● **MATERIALS PROVIDED**:
***

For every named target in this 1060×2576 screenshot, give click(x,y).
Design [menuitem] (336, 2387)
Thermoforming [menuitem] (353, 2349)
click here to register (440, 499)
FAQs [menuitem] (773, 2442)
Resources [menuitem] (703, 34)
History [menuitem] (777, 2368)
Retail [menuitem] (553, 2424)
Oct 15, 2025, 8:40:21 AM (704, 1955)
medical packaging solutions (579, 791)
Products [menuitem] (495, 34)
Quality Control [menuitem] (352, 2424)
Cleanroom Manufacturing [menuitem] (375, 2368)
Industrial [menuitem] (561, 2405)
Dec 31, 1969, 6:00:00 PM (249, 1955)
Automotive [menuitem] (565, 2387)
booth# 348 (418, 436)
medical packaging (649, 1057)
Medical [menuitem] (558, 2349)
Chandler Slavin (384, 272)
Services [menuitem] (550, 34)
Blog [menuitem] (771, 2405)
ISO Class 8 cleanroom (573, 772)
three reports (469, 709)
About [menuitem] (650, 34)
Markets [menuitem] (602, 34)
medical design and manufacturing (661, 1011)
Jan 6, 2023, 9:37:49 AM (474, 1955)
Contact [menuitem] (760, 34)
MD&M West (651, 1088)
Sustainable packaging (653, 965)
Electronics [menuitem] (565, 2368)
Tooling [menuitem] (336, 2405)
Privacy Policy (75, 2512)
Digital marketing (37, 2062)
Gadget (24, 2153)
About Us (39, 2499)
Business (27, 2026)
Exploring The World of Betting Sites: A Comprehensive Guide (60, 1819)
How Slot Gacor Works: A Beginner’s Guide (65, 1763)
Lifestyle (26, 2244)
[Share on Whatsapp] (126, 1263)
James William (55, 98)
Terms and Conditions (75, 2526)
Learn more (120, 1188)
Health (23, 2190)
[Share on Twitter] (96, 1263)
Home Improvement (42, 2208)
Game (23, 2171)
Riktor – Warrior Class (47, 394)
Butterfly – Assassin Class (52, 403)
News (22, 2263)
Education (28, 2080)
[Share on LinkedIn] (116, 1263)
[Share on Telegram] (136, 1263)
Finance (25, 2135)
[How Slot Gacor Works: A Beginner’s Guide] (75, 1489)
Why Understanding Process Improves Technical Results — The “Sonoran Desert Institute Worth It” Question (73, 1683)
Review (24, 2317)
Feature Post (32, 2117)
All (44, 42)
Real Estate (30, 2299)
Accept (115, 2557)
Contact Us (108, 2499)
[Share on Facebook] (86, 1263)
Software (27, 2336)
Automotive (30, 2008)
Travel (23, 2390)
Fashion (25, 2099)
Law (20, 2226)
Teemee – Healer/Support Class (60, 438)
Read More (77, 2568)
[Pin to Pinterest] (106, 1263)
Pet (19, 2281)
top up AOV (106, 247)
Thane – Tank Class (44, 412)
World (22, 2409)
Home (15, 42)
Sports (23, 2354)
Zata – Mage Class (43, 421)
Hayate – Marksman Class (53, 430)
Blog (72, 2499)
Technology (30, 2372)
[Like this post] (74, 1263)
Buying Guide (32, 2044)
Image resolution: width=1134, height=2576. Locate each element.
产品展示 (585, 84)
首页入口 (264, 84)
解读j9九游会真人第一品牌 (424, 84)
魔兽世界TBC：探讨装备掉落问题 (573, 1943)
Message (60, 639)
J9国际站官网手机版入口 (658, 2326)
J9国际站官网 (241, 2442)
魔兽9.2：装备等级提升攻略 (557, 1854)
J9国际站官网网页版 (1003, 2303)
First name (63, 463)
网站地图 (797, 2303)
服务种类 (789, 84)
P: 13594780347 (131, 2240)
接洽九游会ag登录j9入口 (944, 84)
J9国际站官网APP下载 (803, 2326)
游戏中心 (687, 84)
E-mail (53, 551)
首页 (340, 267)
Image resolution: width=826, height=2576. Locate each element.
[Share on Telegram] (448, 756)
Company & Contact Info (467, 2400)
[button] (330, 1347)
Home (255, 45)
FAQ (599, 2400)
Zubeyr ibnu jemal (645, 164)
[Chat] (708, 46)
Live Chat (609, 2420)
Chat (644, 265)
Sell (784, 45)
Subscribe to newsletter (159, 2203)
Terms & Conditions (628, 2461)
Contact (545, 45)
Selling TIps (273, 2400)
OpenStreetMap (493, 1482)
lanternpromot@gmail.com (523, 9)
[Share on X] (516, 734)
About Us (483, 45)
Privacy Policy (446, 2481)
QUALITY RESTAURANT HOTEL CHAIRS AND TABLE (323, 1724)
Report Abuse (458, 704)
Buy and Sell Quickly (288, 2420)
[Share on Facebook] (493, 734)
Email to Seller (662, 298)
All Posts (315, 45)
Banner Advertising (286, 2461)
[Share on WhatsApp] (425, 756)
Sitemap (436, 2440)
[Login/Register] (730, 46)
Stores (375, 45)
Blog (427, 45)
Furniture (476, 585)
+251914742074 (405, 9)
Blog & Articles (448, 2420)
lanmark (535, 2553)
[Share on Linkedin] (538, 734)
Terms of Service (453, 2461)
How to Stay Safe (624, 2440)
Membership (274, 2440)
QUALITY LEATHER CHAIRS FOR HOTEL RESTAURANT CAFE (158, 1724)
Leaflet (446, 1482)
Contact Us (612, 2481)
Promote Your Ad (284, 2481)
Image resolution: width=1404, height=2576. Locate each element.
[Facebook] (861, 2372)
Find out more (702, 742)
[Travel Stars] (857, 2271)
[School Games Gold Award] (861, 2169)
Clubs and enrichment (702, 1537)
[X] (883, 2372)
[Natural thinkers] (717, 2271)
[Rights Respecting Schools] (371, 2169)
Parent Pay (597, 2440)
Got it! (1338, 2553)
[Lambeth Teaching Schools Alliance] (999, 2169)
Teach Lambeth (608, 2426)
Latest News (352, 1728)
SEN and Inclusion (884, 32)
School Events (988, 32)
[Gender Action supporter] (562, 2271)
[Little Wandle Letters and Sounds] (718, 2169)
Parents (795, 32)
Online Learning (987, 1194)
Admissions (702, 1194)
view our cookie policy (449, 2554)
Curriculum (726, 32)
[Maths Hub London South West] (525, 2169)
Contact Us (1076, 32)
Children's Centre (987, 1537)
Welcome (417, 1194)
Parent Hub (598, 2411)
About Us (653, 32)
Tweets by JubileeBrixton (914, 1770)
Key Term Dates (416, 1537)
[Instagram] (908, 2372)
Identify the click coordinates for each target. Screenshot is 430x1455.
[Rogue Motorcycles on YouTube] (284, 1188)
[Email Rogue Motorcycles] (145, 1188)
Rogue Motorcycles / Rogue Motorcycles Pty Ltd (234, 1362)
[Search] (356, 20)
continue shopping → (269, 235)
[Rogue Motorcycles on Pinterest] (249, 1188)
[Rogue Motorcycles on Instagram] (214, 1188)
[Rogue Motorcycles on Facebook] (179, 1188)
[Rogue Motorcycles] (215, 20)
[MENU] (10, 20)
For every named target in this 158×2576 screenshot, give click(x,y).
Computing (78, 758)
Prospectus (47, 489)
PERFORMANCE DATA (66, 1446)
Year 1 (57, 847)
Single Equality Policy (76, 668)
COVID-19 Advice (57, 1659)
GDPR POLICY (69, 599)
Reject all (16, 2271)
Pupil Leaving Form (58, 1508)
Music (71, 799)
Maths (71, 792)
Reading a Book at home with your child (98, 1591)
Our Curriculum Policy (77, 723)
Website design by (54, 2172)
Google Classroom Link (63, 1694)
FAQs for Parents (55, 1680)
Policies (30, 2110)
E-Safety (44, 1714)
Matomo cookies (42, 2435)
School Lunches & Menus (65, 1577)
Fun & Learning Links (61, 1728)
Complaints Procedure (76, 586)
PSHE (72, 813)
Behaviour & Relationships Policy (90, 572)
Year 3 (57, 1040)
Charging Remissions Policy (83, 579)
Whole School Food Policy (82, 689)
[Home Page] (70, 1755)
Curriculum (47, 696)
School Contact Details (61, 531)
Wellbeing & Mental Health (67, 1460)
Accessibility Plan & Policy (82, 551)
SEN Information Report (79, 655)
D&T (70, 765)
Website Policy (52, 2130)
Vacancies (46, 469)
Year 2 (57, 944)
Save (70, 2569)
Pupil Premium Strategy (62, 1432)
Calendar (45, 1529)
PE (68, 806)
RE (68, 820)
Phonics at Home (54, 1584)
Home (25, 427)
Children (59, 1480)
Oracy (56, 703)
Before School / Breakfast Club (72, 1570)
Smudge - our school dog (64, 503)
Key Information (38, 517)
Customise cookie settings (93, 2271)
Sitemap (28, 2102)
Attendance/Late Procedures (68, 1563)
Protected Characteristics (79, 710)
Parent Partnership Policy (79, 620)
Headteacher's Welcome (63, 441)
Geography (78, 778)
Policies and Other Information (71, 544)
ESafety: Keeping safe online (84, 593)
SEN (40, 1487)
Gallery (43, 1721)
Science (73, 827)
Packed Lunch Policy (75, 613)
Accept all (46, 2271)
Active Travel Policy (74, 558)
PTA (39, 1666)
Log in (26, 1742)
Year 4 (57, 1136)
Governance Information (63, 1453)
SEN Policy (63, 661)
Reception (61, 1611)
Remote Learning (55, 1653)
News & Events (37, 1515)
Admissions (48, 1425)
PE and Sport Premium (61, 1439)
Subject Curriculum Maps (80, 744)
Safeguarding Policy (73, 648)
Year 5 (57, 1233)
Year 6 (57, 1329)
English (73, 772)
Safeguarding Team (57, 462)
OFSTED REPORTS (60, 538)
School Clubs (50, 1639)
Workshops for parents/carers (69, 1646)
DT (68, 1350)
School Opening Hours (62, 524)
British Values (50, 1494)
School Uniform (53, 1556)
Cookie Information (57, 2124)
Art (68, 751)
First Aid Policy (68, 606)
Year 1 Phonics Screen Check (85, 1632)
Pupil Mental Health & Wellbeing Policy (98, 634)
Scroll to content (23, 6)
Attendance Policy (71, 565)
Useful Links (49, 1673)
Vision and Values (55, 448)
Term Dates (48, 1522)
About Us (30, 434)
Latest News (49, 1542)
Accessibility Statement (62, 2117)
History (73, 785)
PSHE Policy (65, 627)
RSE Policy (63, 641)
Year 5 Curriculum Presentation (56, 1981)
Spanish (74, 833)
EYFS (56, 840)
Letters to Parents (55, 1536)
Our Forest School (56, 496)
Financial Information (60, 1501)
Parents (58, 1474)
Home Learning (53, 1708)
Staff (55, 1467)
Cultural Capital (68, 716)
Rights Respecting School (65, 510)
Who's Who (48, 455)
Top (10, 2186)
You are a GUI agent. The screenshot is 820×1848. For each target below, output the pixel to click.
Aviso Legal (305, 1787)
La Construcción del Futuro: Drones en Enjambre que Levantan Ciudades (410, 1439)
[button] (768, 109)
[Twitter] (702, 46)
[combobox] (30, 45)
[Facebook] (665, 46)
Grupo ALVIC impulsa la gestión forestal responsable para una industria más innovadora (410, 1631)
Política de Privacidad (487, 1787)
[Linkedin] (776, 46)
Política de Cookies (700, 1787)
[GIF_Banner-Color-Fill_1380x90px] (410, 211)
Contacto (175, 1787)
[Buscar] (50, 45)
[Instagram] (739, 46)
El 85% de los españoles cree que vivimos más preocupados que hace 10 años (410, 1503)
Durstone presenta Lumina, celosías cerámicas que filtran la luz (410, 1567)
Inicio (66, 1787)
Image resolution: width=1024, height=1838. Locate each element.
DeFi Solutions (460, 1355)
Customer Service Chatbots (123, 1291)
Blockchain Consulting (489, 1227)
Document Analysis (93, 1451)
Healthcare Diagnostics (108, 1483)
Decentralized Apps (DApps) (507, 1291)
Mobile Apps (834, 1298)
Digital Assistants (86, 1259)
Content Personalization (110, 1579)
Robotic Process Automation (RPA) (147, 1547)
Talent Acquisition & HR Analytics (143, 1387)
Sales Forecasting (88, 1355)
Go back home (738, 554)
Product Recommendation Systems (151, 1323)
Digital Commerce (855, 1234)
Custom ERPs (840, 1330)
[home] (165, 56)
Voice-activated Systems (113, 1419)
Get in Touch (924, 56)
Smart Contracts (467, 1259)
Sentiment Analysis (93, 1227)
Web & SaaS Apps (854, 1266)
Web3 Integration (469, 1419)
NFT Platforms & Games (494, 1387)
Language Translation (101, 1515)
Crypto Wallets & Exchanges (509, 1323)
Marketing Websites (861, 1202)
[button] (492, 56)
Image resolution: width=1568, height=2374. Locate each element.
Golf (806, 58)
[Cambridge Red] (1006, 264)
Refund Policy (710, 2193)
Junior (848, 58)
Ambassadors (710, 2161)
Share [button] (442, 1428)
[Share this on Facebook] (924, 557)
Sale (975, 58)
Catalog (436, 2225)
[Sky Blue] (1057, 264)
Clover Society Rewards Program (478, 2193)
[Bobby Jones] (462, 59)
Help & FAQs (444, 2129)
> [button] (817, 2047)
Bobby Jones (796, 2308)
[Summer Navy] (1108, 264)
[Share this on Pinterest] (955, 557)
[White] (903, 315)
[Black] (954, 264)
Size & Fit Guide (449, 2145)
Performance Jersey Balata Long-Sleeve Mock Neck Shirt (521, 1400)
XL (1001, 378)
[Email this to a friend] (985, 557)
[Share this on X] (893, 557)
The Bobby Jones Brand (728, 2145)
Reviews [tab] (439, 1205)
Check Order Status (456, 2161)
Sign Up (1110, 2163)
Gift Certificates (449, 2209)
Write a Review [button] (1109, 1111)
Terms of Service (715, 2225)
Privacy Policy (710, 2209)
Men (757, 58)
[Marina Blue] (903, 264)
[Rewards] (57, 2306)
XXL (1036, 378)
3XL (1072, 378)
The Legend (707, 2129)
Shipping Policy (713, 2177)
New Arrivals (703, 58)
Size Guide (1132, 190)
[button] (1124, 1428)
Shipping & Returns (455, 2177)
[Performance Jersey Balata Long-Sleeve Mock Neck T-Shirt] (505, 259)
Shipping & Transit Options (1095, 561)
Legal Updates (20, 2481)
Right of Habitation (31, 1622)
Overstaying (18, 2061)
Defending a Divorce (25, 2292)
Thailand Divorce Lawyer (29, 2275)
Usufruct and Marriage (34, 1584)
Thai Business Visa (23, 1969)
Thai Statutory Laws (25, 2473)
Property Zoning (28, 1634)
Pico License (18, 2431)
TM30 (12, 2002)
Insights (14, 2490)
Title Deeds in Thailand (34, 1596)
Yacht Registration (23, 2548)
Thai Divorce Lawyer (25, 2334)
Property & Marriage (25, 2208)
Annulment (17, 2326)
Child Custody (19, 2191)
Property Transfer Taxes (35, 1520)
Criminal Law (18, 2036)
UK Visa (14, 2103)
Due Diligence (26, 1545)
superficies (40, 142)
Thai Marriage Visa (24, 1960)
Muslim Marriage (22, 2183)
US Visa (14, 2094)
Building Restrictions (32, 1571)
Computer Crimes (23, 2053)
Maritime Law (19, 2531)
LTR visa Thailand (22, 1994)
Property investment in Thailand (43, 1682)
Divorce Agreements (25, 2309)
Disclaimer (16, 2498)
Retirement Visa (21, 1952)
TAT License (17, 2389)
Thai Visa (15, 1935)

***

● **EXERCISE DETAILS**: Transcribe the records above from the line holding "[Share on Twitter] (96, 1263)" down to the line holding "Read More (77, 2568)", inclusive, without adding anything.

● **ANSWER TO THIS TASK**:
[Share on Twitter] (96, 1263)
Home Improvement (42, 2208)
Game (23, 2171)
Riktor – Warrior Class (47, 394)
Butterfly – Assassin Class (52, 403)
News (22, 2263)
Education (28, 2080)
[Share on LinkedIn] (116, 1263)
[Share on Telegram] (136, 1263)
Finance (25, 2135)
[How Slot Gacor Works: A Beginner’s Guide] (75, 1489)
Why Understanding Process Improves Technical Results — The “Sonoran Desert Institute Worth It” Question (73, 1683)
Review (24, 2317)
Feature Post (32, 2117)
All (44, 42)
Real Estate (30, 2299)
Accept (115, 2557)
Contact Us (108, 2499)
[Share on Facebook] (86, 1263)
Software (27, 2336)
Automotive (30, 2008)
Travel (23, 2390)
Fashion (25, 2099)
Law (20, 2226)
Teemee – Healer/Support Class (60, 438)
Read More (77, 2568)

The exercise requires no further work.